Co-founder, senior advisor Community Links Kevin Jenkins supports generic youth clubs

PUBLISHED: 10:17 25 June 2014 | UPDATED: 11:42 25 June 2014


Not so long ago Newham had a strong and extensive network of generic youth clubs spread across the borough.

A generic club offers a mixed programme of arts, sports, leisure and social education activities as well as a safe place for young people to meet, socialise and work together. The clubs (many of which were full time, opening each evening and often at weekends too) complemented the excellent and more focused work carried out by the uniformed organisations, neighbourhood youth groups and young people’s sport or hobby-specific clubs. Combined, all the clubs offered a comprehensive choice at a local level for our young people.

Sadly, a combination of a changing philosophy nationally from generic to focused work with young people at risk – ie young offenders, teenage parents, looked-after children, etc – cuts in public spending which fell especially heavily on the non-statuary youth service and, in Newham, a shift from a day-to-day network of provision to the every-child programme has led to the closure or reduced opening of clubs across the borough.
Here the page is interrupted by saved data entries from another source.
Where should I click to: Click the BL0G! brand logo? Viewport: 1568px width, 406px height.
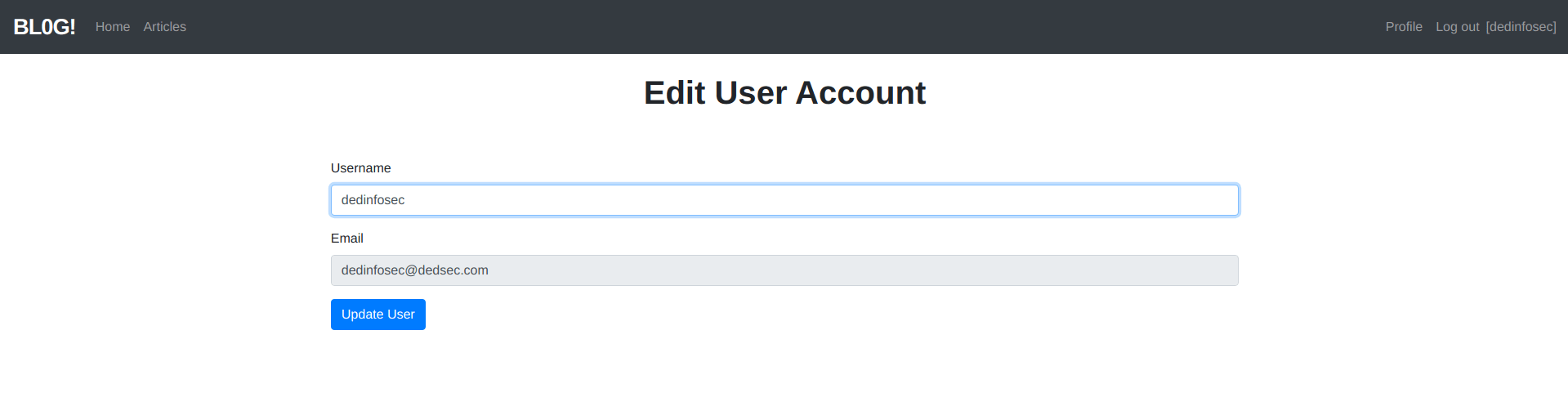[x=44, y=27]

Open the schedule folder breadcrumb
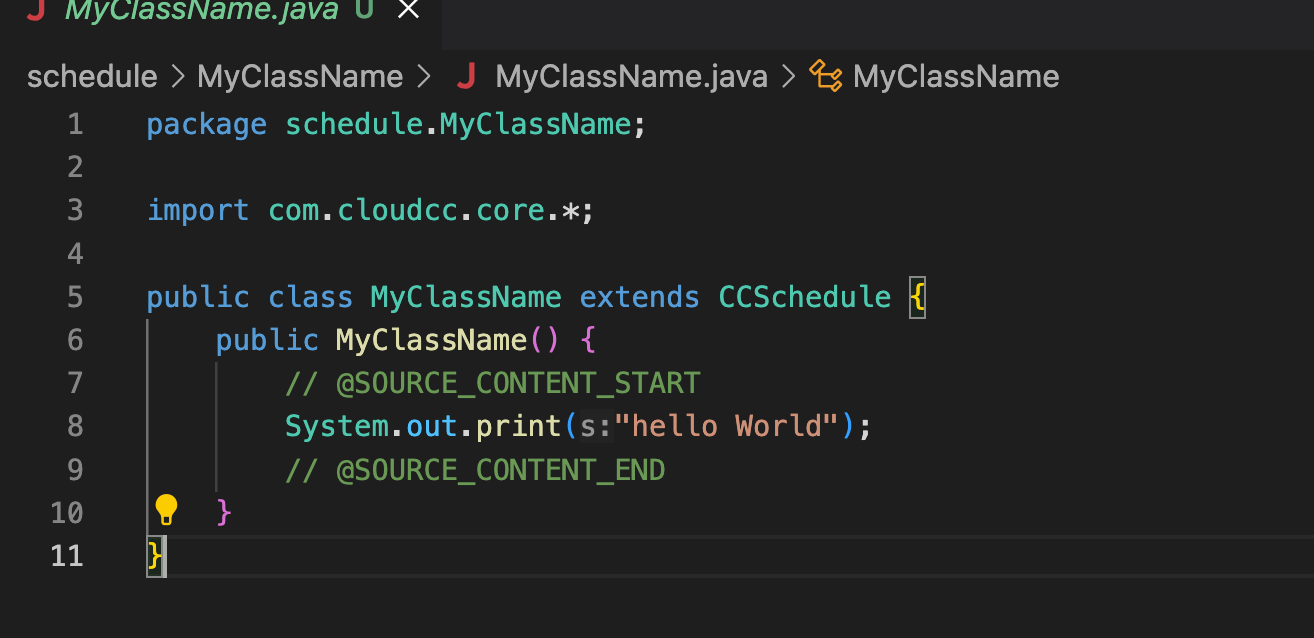pyautogui.click(x=92, y=77)
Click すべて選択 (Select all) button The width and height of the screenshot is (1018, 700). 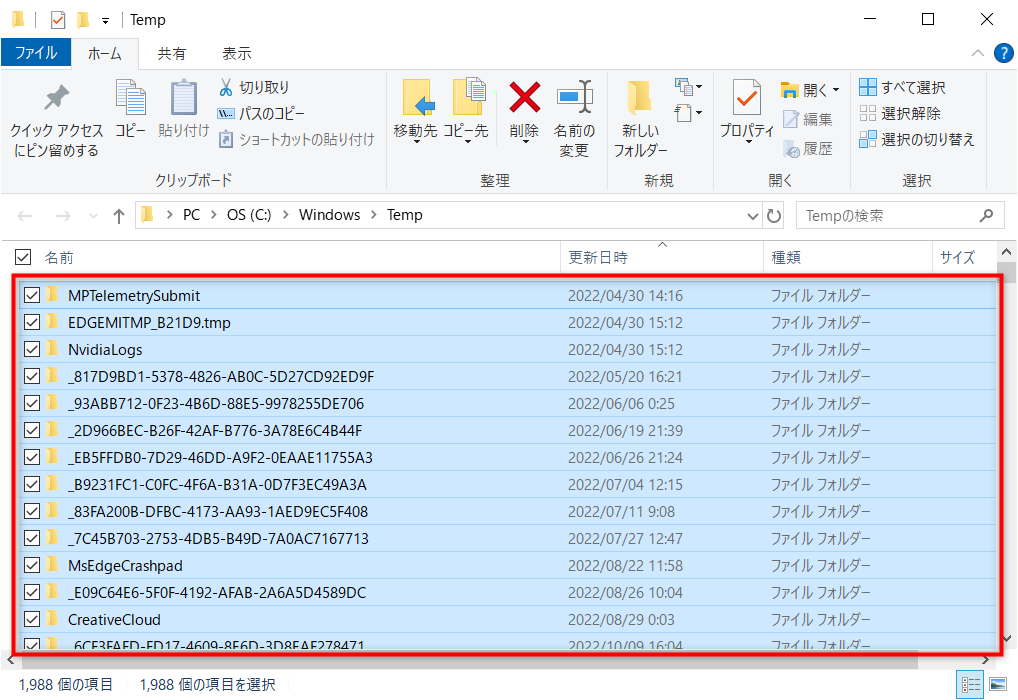tap(902, 88)
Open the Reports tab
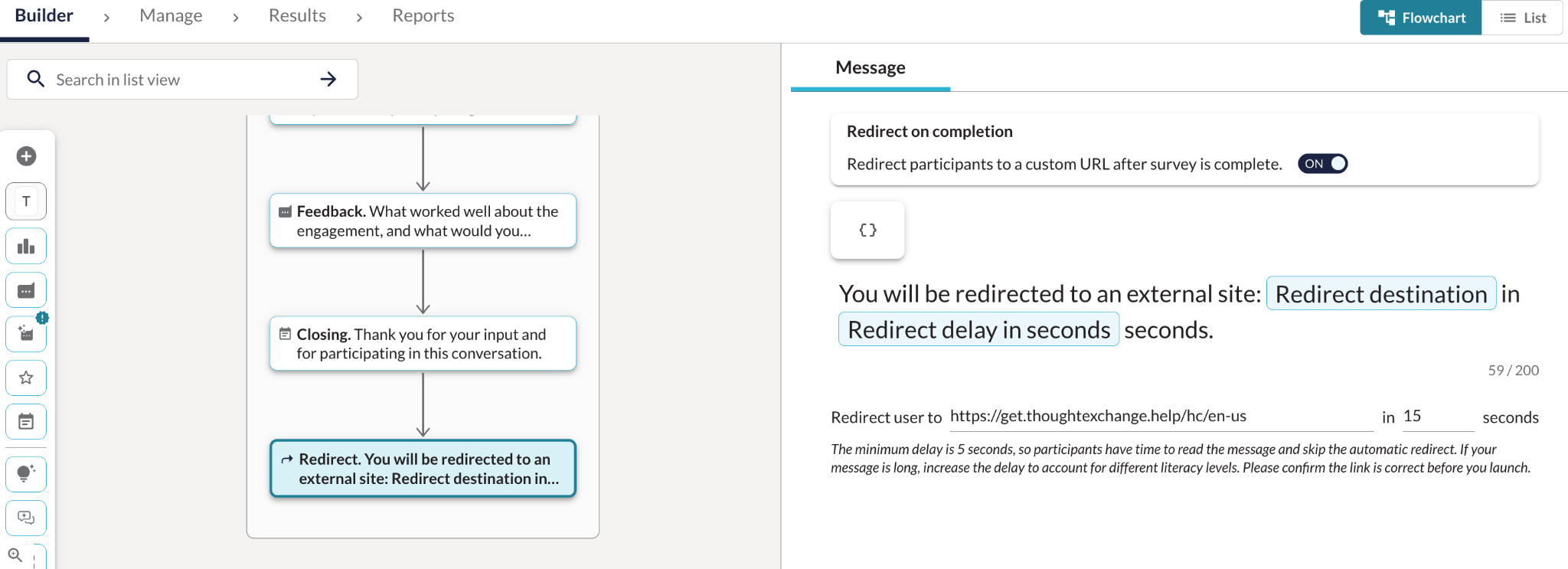Screen dimensions: 1568x569 tap(423, 15)
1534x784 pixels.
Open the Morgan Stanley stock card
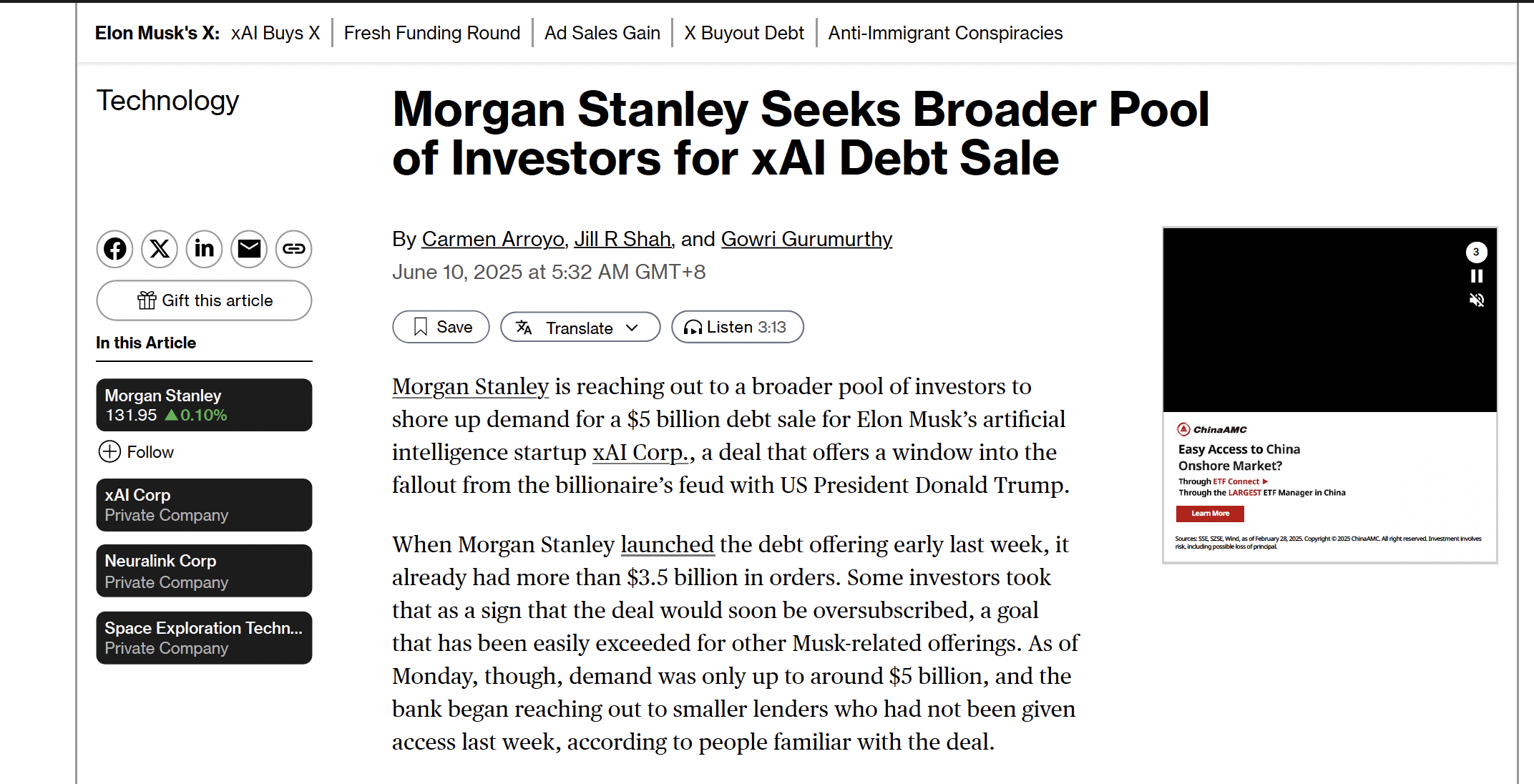(x=204, y=405)
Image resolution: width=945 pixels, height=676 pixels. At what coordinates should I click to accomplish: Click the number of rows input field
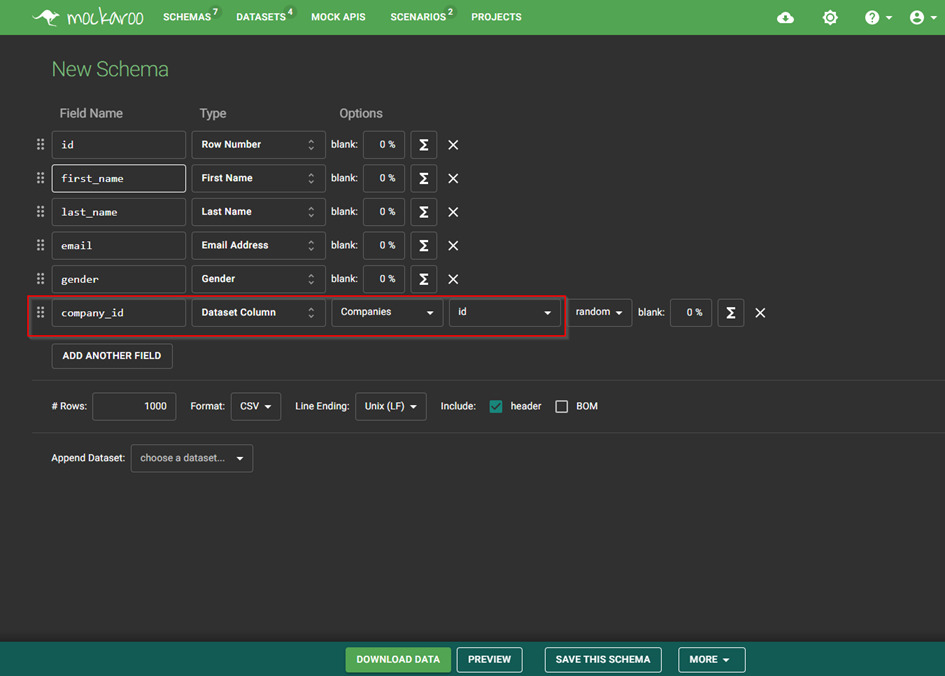point(134,406)
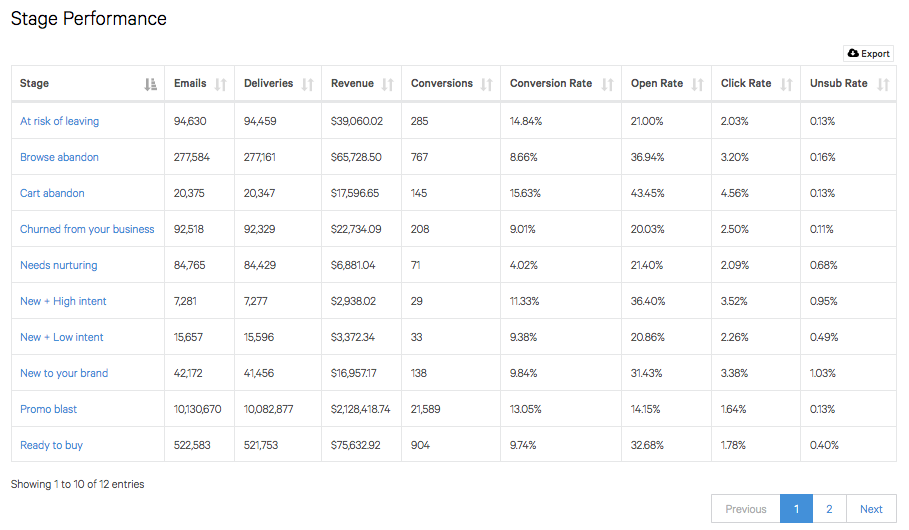Click the Next pagination button
The height and width of the screenshot is (530, 909).
(x=871, y=509)
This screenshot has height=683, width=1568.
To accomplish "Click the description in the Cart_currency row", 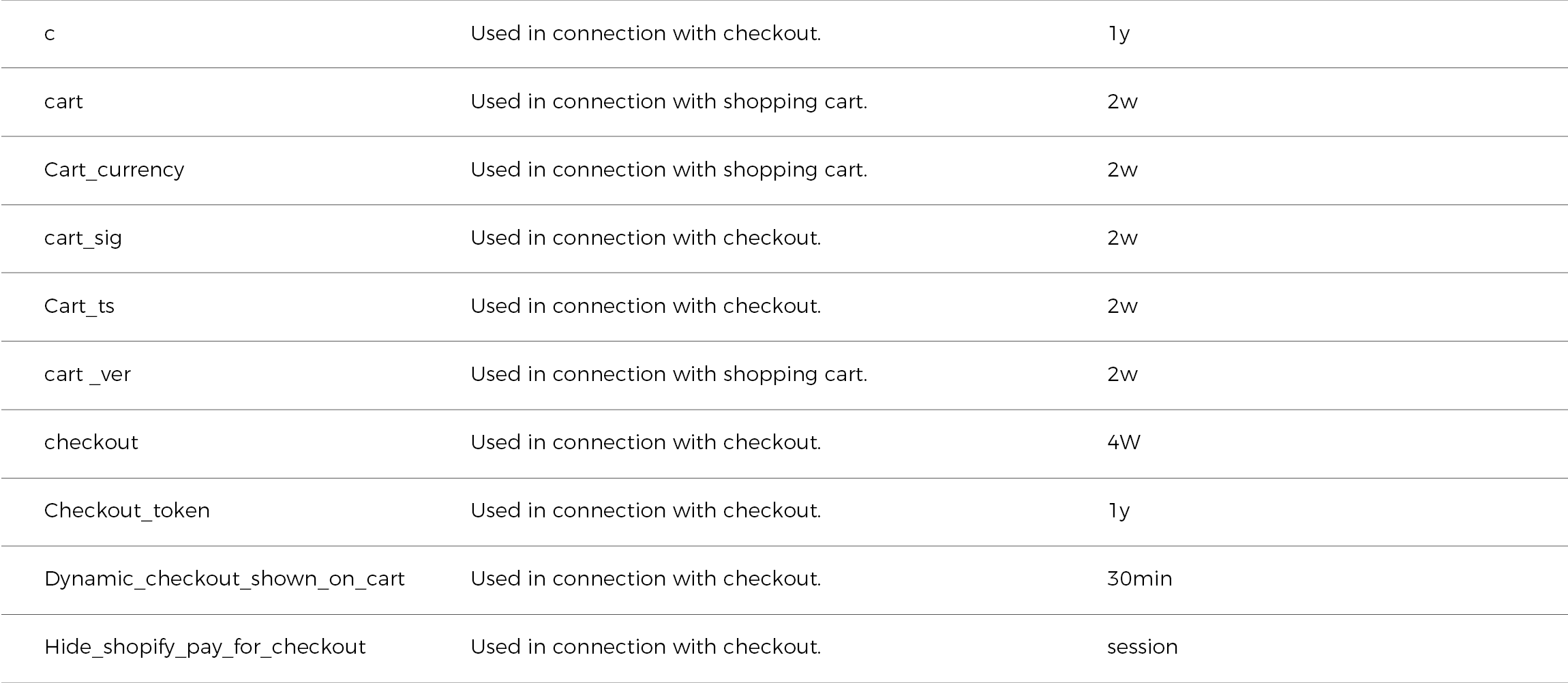I will point(668,170).
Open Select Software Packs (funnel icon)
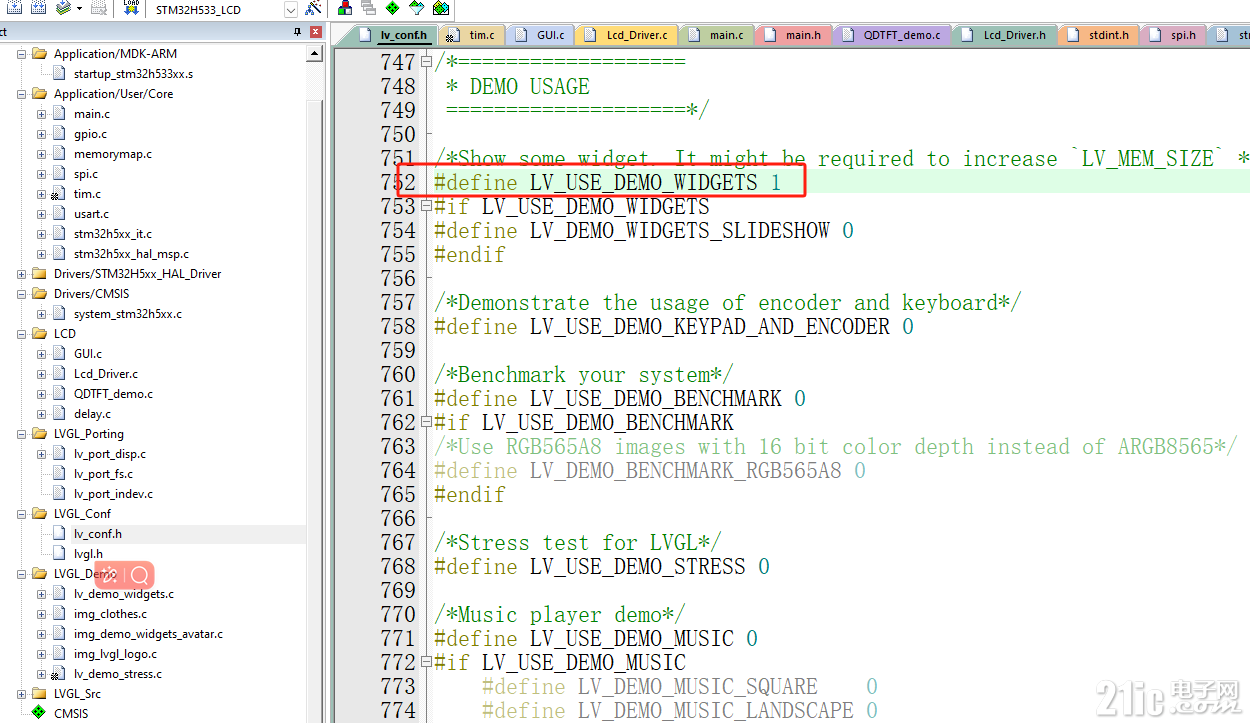The image size is (1250, 723). point(416,9)
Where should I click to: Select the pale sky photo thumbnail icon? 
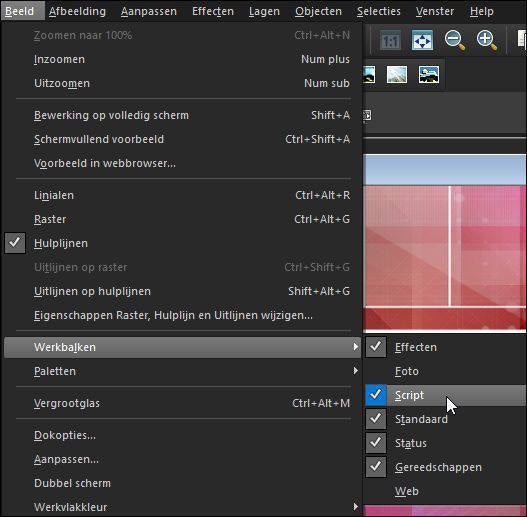pos(397,74)
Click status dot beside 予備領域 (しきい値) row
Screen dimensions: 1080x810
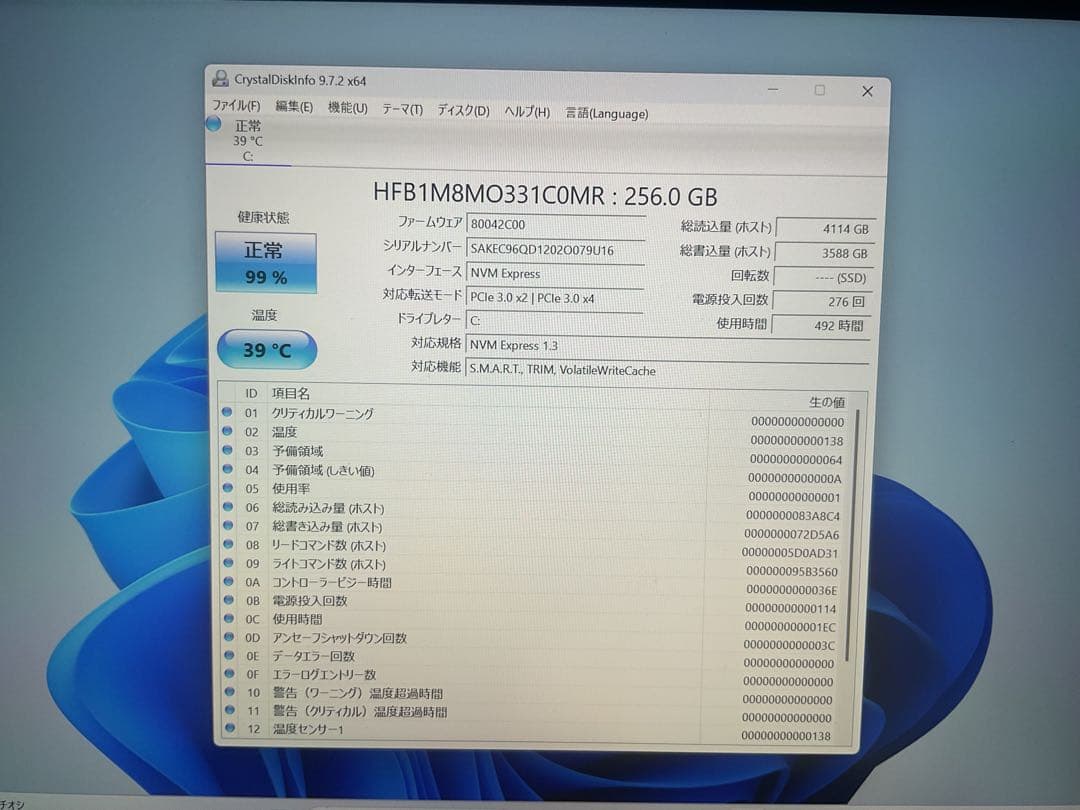pos(227,469)
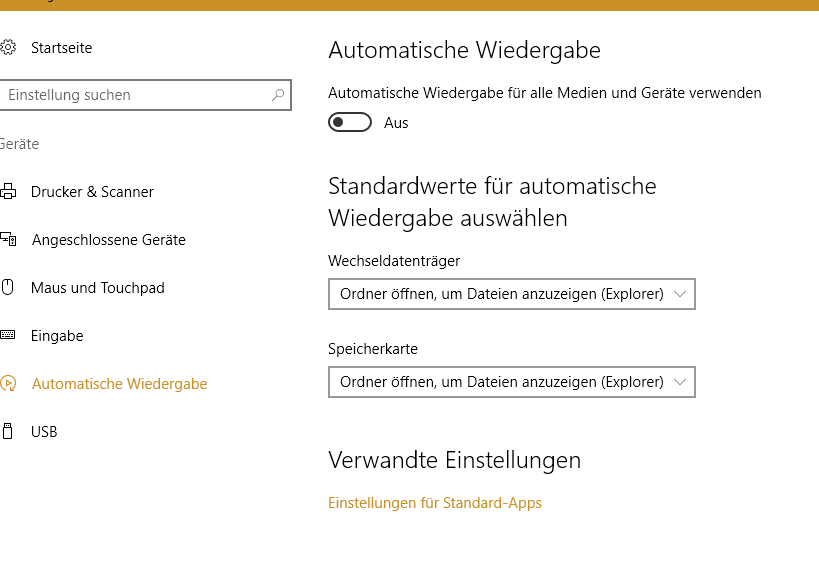Focus the Einstellung suchen search field
The height and width of the screenshot is (573, 819).
pyautogui.click(x=145, y=95)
Those supporting these changes would argue that the generic clubs had a wishy-washy lack of focus and failed to make a difference for those attending. Supporters of the generic club would say that a good one offers all young people opportunities within a safe environment, with the needs of young people at risk responded to without stigma, and all young people experience a positive difference as a result of their involvement. Both sides, not surprisingly, can provide evidence to back up their claims.

For me, the early intervention and consistent opportunities offered by good generic clubs to young people in their immediate neighbourhood is far more effective in the long term than specialist provision or focused every-child programmes.

Such clubs may be boring, lack the hype of other opportunities and more expensive initially. However, the costs that they save in the long term through early intervention, helping prevent young people requiring specialist services and to develop into responsible citizens of the future will far outweigh the initial costs, in my view.

I am sure time will reveal which approach is more effective – hopefully it won’t be too late.